Allerdings gab es doch einiges, was von mir kritisiert wurde und darum habe ich mich mal umgesehen, ob es nicht noch andere Programme für Autoren gibt. Googelt man ein wenig, stellt man schnell fest, dass es einiges gibt, das einem geboten wird. So zum Beispiel Scrivener, ein Programm, das im englischsprachigen Raum wohl eine Art Platzhirsch ist, aber auch oft von deutschsprachigen Autoren genutzt wird. Wer sich einmal intensiv mit dem Programm auseinandersetzt, wird bestimmt die vielen Funktionen entdecken, die es zu bieten hat. Ich bin überzeugt, dass es durchaus Vorteile hat, aber für mich war es einfach nichts, also habe ich weiter gesucht und bin schließlich fündig geworden:
Patchwork heißt mein neues Lieblingsprogramm. Man hat 30 Tage lang Zeit, das Programm auf Herz und Nieren zu testen, und kann danach entscheiden, welche Lizenz man erwerben möchte. Übrigens stehen einem hier alle Funktionen uneingeschränkt zur Verfügung. Nach zwei Wochen war ich überzeugt davon und habe mir die komplette Lizenz mit Duden Korrektor zugelegt. 
Aber warum begeistert mich diese Software so sehr? 

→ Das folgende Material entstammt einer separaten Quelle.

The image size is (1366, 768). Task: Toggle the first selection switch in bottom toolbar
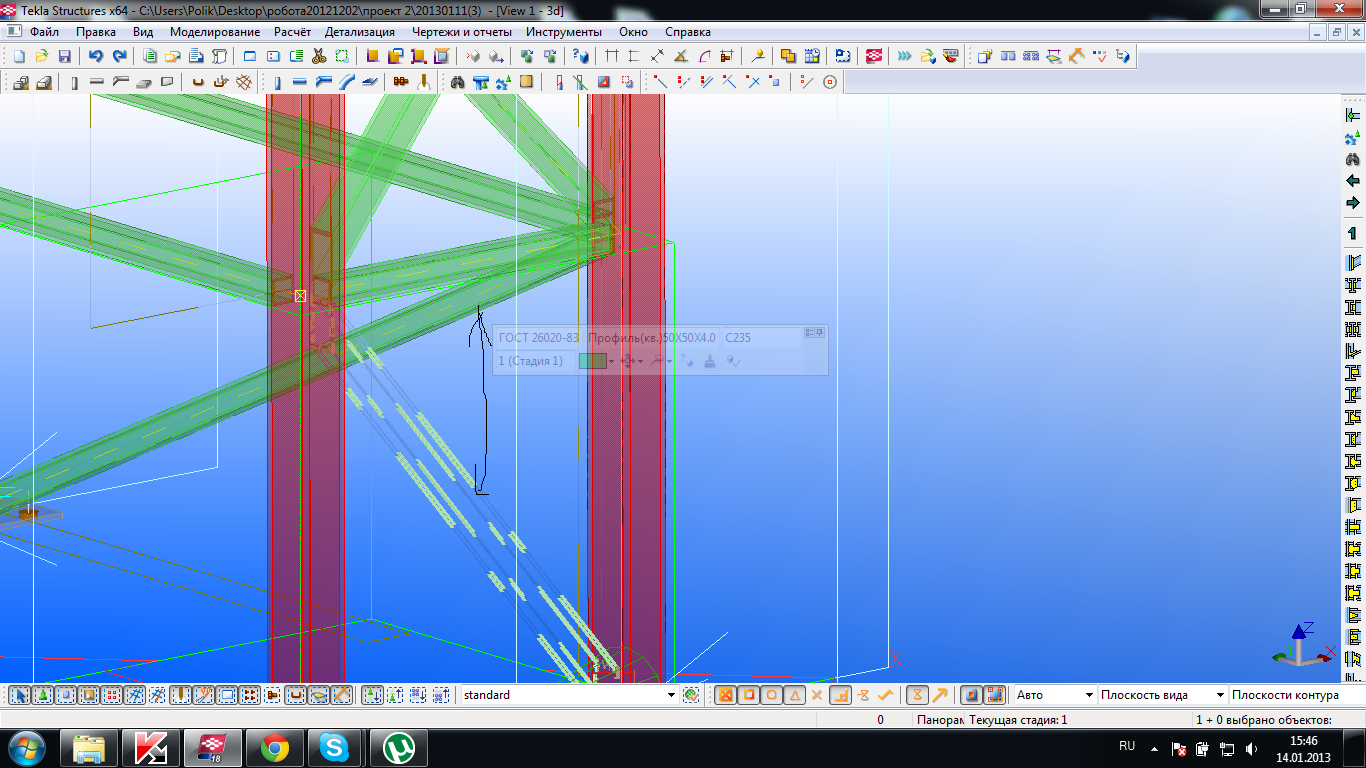pos(19,695)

Nun einer der ausschlaggebenden Punkte war die Möglichkeit im Programm eine Mindmap anzulegen. Seit einiger Zeit arbeite ich sehr gerne mit Mindmaps und finde, dass sie eine ausgezeichnete Möglichkeit für das Plotten einer Szene oder auch Romans sind. Wie gigantisch diese sich hier jedoch in ein Projekt umsetzen lassen, übertrifft jedoch alles, was ich bisher gesehen habe. 

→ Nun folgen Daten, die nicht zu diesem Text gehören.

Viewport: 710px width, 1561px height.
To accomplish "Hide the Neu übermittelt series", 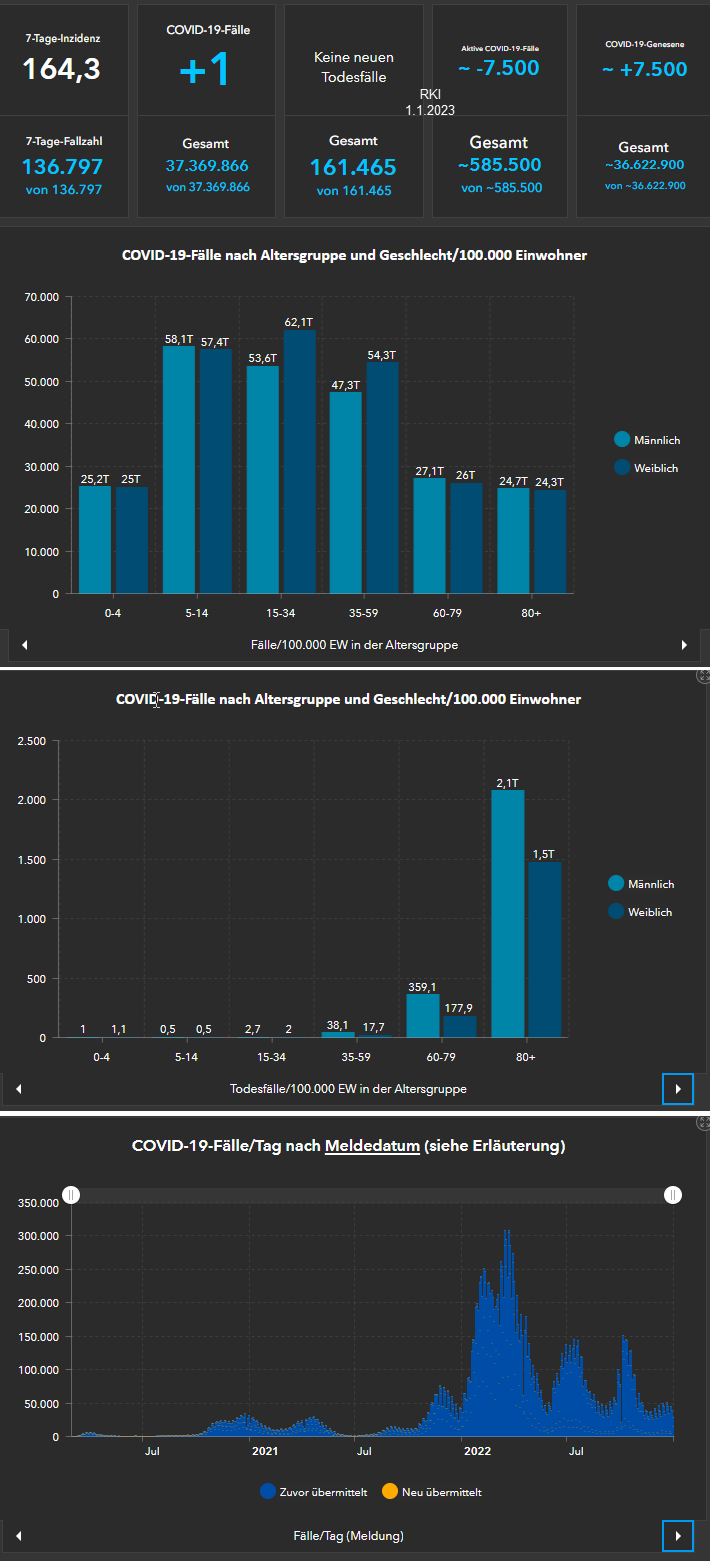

Doch erst einmal zurück zum Anfang. Und der hat es in sich. Ich muss zugeben, öffnet man das Programm zum ersten Mal, fühlt man sich ein wenig erschlagen. Man wird vor so viele Möglichkeiten gestellt, dass man gar nicht weiß, was man machen soll und hier kommt der nächste Pluspunkt von Patchwork. Ruft man die Hilfe auf, öffnet sich die Hilfe zum jeweiligen Programmpunkt. So zum Beispiel im Kreativboard oder im Text. Man kommt relativ schnell zur gesuchten Info, und kann zügig weiterarbeiten. Wer eher der visuelle Typ ist, kann sich auch auf youtube die entsprechenden Tutorials ansehen. Nach jedem Video, dass ich mir bisher angesehen habe, bin ich jedes Mal ein Stück begeisterter von diesem Programm. Bisher bin ich noch in den Anfängen und für die Einarbeitung habe ich mir ein kleines Projekt ausgesucht, an dem ich mich nach Lust und Laune austoben und testen kann, was man damit alles anstellen kann. Da dieses Projekt Laura und Phil aus "Einsatzort Vergangenheit" als Protagonisten hat, werde ich einiges, was ich hier lerne und nutze, auch in den nächsten Band mit übernehmen können. 

Ich könnte jetzt hier stundenlang über das Programm schreiben, aber bevor das hier ein Roman wird, werde ich in den nächsten Blogeinträgen immer wieder etwas Neues vorstellen. 
Ich glaube, dass ich dann mal es etwas über das Kreativboard schreibe. Ich weiß, dass es das bei Papyrus jetzt auch gibt, aber ich bin noch nicht dahintergekommen, ob es sich derart in das Projekt integrieren lässt, wie bei Patchwork. (Meine Hausaufgabe fürs nächste Mal :-))

(Und nein, ich bekomme kein Geld dafür, dass ich von diesem Programm schwärme, ich tue es, weil ich wirklich ziemlich begeistert bin.)